M. Jullien. - Un des préopinants, M. Van Hoobrouck, est dans l’erreur lorsqu’il pense que c’est la chambre qui a nommé une commission pour examiner la loi communale et la loi provinciale ; cette commission a été nommée par le Roi. J’ai eu l’honneur d’en faire partie. Son travail est terminé depuis longtemps. Il est vrai qu’on a envoyé ce travail aux députés des provinces, aux régences et aux commissaires des districts. Les observations sont arrivées au ministère de l’intérieur où elles ont été classées, et la commission a été convoquée pour réviser ce travail ; mais elle n’a pu se réunir, attendu l’absence de son président M. Stassart, président du sénat. Si cette absence durait longtemps, le ministre de l’intérieur pourrait convoquer les membres de la commission, afin de réviser le projet de loi auquel il manque peu de chose. Quant à l’ordre dans lequel les lois communale et provinciale seront discutées, je pense que l’on doit commencer par l’organisation communale : on ne commence jamais à bâtir par les combles ; c’est l’administration communale qui est la base de toute l’administration intérieure ; il n’est guère possible de prévoir quelles attributions vous donnerez à l’administration provinciale, si vous n’avez pas déterminé les attributions communales.
J’invite M. le ministre de l’intérieur à convoquer la commission, à moins que son président n’arrive promptement. Je suis comme M. Gendebien d’avis qu’il faut que la chambre ne perde aucun de ses moments.
M. le ministre de l’intérieur (M. Rogier). - L’honorable M. Jullien vous a fort bien dit que la commission avait été convoquée, mais qu’elle avait cru devoir ajourner son travail jusqu’à ce que les chambres fussent convoquées et que les observations des autorités locales sur la loi communale fussent envoyées à l’administration centrale.

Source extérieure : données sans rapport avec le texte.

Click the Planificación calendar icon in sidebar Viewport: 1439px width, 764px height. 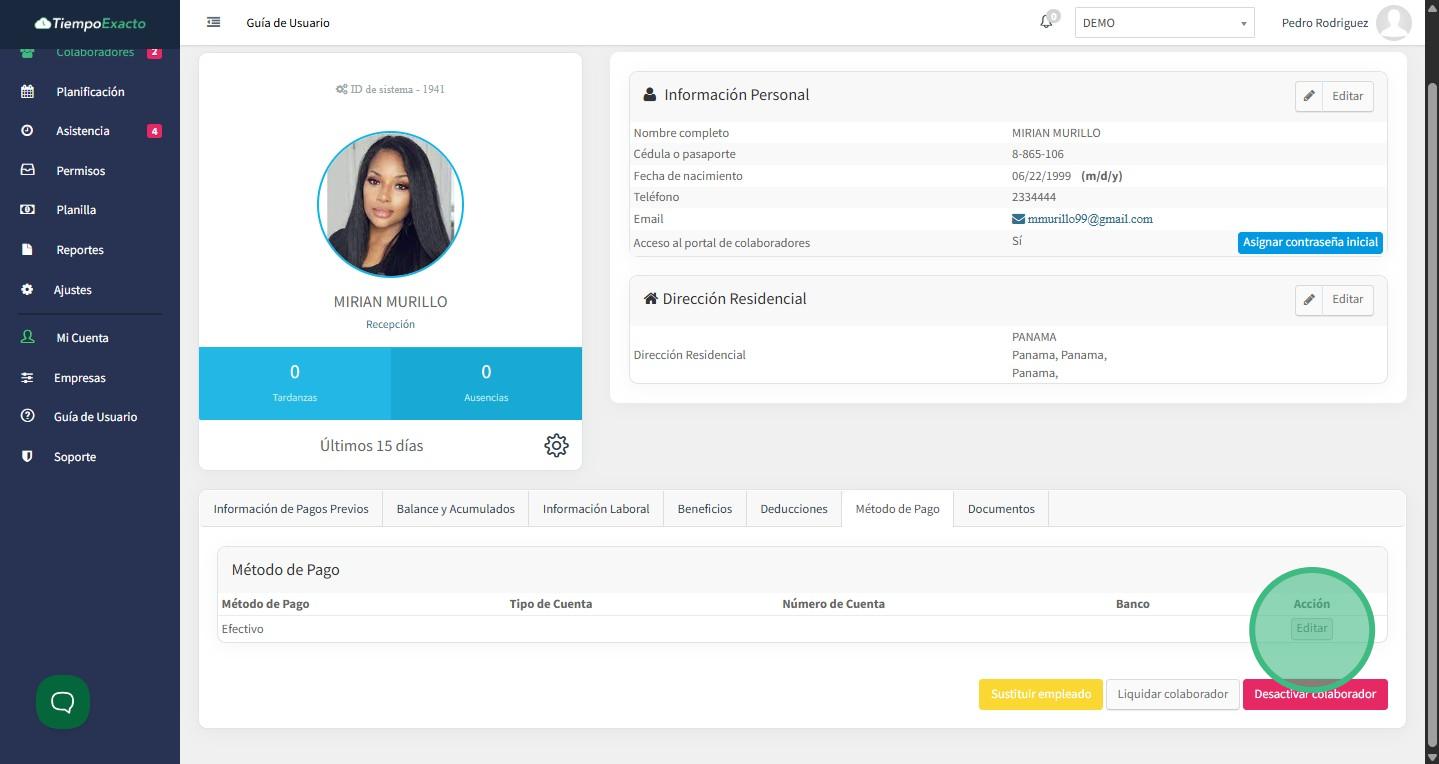tap(27, 91)
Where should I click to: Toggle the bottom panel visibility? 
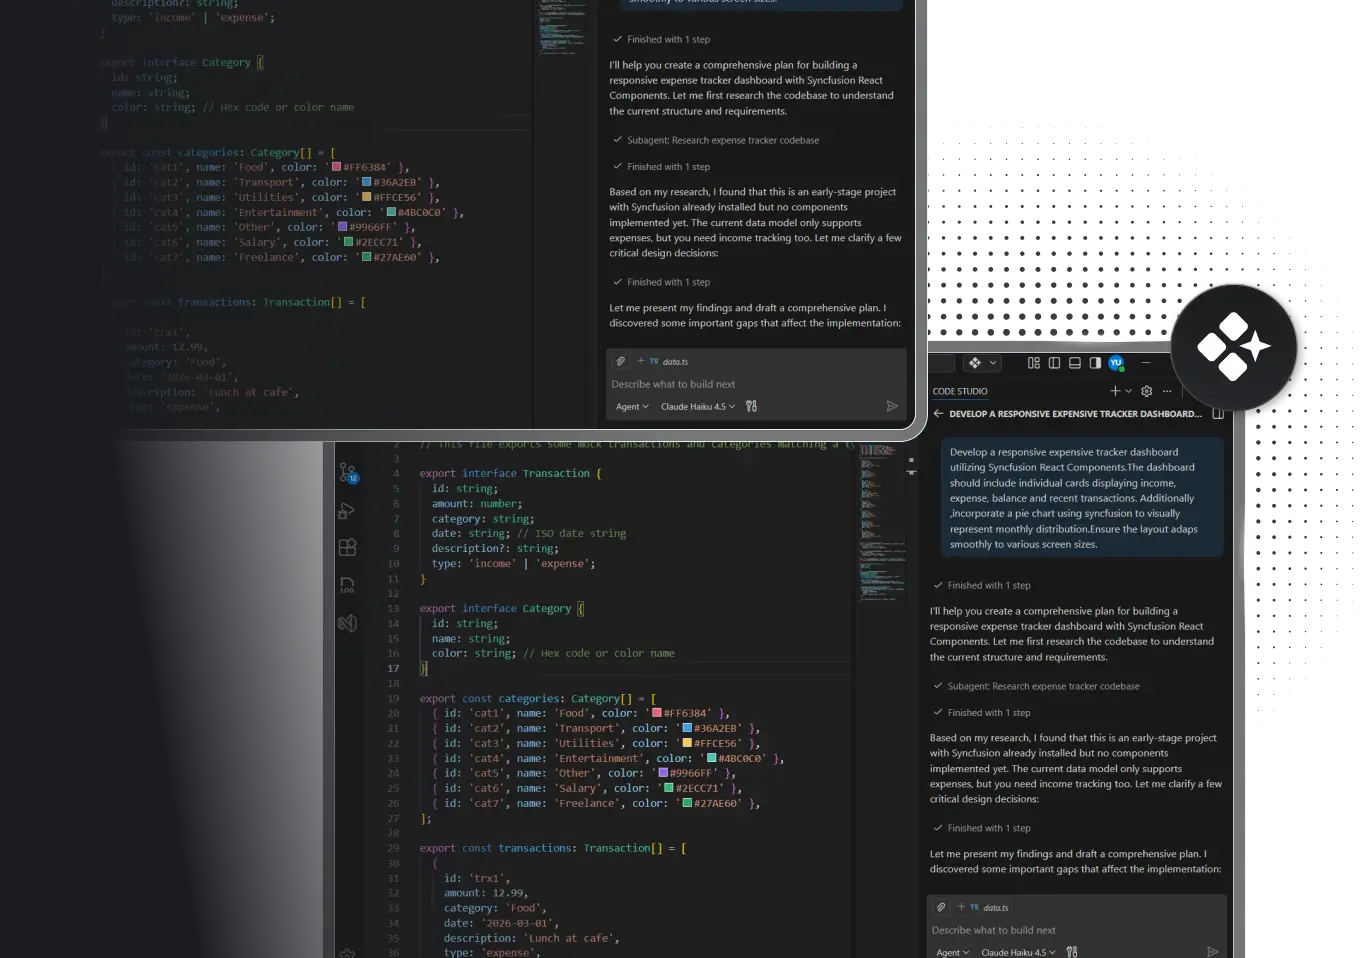coord(1075,363)
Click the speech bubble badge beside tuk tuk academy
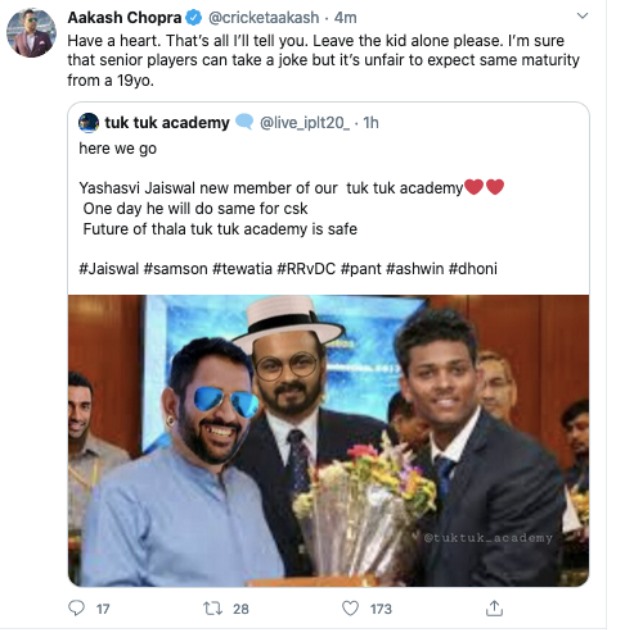625x630 pixels. pos(244,122)
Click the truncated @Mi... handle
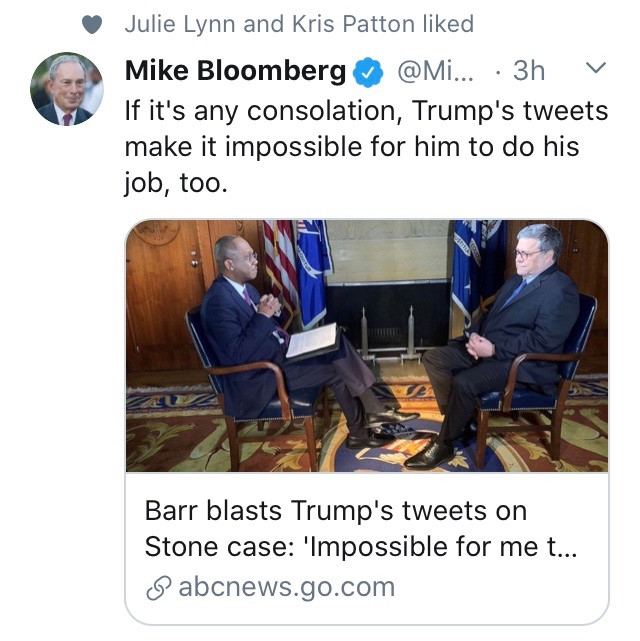Viewport: 640px width, 641px height. point(434,71)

Actuellement la commission, pour recommencer ses travaux, attend la présence de son président. Le ministère est tout prêt à convoquer la commission, même dès aujourd’hui. Le travail est prêt : toutes les observations ont été coordonnées.
Quant à la question de savoir par quelle loi il faudra commencer, je ferai observer que depuis la révolution l’administration provinciale est dans un état exceptionnel et sans organisation légale ; que c’est une administration de fait ; qu’il importe de sortir de cet état de choses promptement. Je crois de plus que le temps ne permettra pas à la chambre de voter dans cette session les deux lois communale et provinciale ; car, vous aurez à vous occuper des lois sur les distilleries, sur les comptes, sur les budgets, sur la garde civique, sur les barrières. Vous voyez, messieurs, que la matière ne manquera pas cette année aux travaux de la chambre. Je craindrais que les provinces ne restassent encore cette année dans le provisoire ; dans l’intérêt général il faut qu’elles en sortent ; il faut une représentation provinciale pour s’occuper des routes et d’autres objets importants qui concernent les localités.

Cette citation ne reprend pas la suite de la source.